Stability and change in health behaviours as predictors for disability pension: a prospective cohort study of Swedish twins
1 Ergonomics, Institute of Biomedicine, Faculty of Health Sciences, University of Eastern Finland, Kuopio, Finland
2 Division of Insurance Medicine, Department of Clinical Neuroscience, Karolinska Institutet, Stockholm, Sweden
BMC Public Health 2011, 11:678 doi:10.1186/1471-2458-11-678Published: 31 August 2011
Stability or changes of health behaviours have not been studied in association with incidence of disability pension (DP). The aims were to (1) investigate if stability or changes in health behaviours predict DP due to musculoskeletal diagnosis (MSD), (2) to evaluate if an association exists for DP in general, and (3) after taking familial confounding into account.
The study sample was 16,713 like-sexed twin individuals born in Sweden between 1935-1958 (6195 complete twin pairs) who had participated in two surveys 25 years apart, were alive, and not pensioned at the time of the latest survey. Cox proportional hazards analysis was used to assess the associations (hazard ratios (HR) with 95% confidence intervals (CI)) between stability and change in health behaviours (physical activity, tobacco and alcohol use, body mass index (BMI)), and number of pain locations collected at two time points 25 years apart and the incidence of DP until 2008.
During the follow-up, 1843 (11%) individuals were granted DP with 747 of these due to MSD. A higher proportion of women were granted DP than men.
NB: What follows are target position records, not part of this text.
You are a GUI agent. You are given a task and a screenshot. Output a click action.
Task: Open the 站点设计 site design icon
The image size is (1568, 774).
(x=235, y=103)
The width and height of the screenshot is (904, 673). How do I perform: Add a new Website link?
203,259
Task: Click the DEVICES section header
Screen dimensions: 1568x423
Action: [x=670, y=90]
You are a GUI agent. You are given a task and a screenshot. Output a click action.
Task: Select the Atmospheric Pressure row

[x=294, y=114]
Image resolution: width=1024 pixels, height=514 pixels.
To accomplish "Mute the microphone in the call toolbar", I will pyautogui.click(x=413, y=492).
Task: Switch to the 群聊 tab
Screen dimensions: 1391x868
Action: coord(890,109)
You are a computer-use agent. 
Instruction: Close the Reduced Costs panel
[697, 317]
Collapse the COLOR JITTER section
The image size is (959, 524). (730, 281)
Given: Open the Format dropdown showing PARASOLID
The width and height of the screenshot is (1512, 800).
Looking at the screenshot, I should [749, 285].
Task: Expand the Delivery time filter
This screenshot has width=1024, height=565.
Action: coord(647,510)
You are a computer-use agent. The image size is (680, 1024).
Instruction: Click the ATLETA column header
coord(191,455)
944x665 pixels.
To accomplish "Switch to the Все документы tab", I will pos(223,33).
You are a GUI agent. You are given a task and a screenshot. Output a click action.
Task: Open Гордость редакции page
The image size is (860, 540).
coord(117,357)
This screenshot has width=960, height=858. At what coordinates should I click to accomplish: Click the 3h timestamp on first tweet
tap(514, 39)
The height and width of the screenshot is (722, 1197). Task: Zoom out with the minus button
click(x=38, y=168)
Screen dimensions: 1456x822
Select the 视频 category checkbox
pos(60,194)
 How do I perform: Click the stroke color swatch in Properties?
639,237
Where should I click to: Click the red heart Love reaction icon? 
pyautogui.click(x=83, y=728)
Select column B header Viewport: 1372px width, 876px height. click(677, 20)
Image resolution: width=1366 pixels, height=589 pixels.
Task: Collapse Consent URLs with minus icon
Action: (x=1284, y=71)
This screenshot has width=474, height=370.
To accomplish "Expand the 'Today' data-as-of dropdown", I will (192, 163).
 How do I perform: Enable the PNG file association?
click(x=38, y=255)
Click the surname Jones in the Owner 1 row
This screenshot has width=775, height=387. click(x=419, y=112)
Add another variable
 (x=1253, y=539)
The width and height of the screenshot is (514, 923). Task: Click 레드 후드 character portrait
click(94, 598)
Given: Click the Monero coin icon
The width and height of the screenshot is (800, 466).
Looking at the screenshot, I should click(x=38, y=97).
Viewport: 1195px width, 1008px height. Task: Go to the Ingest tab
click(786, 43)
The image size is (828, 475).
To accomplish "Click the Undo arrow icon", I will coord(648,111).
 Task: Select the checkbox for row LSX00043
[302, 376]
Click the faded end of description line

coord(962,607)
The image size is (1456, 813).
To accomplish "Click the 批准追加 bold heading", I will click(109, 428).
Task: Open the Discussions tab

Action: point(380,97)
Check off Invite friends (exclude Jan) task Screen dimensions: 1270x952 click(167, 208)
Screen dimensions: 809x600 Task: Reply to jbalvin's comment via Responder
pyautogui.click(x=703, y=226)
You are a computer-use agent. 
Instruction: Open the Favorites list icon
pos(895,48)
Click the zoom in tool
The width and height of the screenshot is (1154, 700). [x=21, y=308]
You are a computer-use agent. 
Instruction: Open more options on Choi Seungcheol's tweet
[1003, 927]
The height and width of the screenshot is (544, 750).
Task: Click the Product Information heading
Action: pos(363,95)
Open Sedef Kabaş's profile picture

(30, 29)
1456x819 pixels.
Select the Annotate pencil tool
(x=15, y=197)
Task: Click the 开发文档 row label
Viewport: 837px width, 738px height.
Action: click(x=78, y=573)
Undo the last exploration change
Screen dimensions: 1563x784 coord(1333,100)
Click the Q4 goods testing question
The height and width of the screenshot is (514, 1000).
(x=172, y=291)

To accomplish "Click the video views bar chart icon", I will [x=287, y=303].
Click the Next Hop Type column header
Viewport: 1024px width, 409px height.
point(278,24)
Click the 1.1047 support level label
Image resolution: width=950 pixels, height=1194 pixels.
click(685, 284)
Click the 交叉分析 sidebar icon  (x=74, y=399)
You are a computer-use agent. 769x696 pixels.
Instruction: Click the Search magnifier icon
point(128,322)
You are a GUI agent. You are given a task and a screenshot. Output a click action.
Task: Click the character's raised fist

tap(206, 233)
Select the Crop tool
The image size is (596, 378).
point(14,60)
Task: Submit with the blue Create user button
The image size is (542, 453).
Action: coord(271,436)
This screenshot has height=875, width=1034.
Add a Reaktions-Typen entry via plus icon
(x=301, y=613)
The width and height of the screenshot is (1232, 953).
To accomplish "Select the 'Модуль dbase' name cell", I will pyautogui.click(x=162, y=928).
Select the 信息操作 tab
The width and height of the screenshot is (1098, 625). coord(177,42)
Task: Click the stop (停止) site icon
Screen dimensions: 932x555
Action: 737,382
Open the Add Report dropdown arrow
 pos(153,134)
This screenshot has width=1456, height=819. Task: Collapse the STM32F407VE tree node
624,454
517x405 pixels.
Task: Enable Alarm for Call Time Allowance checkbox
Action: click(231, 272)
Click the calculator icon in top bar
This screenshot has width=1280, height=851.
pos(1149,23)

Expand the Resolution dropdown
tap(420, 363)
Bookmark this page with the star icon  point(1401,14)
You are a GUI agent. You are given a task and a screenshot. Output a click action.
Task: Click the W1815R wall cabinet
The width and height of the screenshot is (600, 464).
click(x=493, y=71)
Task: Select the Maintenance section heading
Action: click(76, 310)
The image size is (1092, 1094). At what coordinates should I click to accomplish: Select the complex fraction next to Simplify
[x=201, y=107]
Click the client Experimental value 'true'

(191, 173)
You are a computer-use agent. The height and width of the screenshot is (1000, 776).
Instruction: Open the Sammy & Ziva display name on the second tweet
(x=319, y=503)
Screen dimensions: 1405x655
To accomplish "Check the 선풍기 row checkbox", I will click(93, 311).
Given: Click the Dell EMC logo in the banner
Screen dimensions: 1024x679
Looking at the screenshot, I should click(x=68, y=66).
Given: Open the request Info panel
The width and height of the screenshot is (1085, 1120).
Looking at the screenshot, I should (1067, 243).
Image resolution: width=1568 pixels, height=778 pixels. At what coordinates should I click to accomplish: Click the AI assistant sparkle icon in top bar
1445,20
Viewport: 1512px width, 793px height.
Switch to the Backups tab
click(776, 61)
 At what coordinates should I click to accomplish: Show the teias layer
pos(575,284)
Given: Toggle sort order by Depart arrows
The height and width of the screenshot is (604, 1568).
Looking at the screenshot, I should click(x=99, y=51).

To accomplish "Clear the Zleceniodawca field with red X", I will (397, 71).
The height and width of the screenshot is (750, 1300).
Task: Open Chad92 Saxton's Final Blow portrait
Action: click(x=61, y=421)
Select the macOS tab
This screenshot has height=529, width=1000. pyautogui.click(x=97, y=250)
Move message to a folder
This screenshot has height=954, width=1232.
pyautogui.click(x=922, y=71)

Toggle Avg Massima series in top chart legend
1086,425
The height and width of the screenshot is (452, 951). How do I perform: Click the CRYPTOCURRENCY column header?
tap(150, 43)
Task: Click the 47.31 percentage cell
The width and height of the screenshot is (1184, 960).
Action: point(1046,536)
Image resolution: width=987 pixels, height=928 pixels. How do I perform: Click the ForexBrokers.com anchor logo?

Increase in BMI and stable use of tobacco products were predictors for DP due to MSD (HR 1.21-1.48) and DP in general (HR 1.10-1.41). The stability in the frequency of physical activity and increased frequency of physical activity were protective factors for DP due to MSD only when accounting for familial confounding. However, the number of pain locations (stability, increase, or decrease) was the strongest predictor for future DP due to MSD (HR 3.69, CI 2.99-4.56) and DP in general (HR 2.15, CI 1.92-2.42). In discordant pair analysis, the HRs for pain were lower, indicating potential familial confounding.
Health behaviours in adulthood, including an increase in pain locations were associated with the incidence of DP. The association between physical activity and DP was especially related to adulthood choices or habits, i.e., the individual decision about frequency of exercising. Thus, it is important to e.g. increase public awareness of the potential beneficial effects of exercise throughout life to avoid permanent exclusion from the labour market for medical reasons.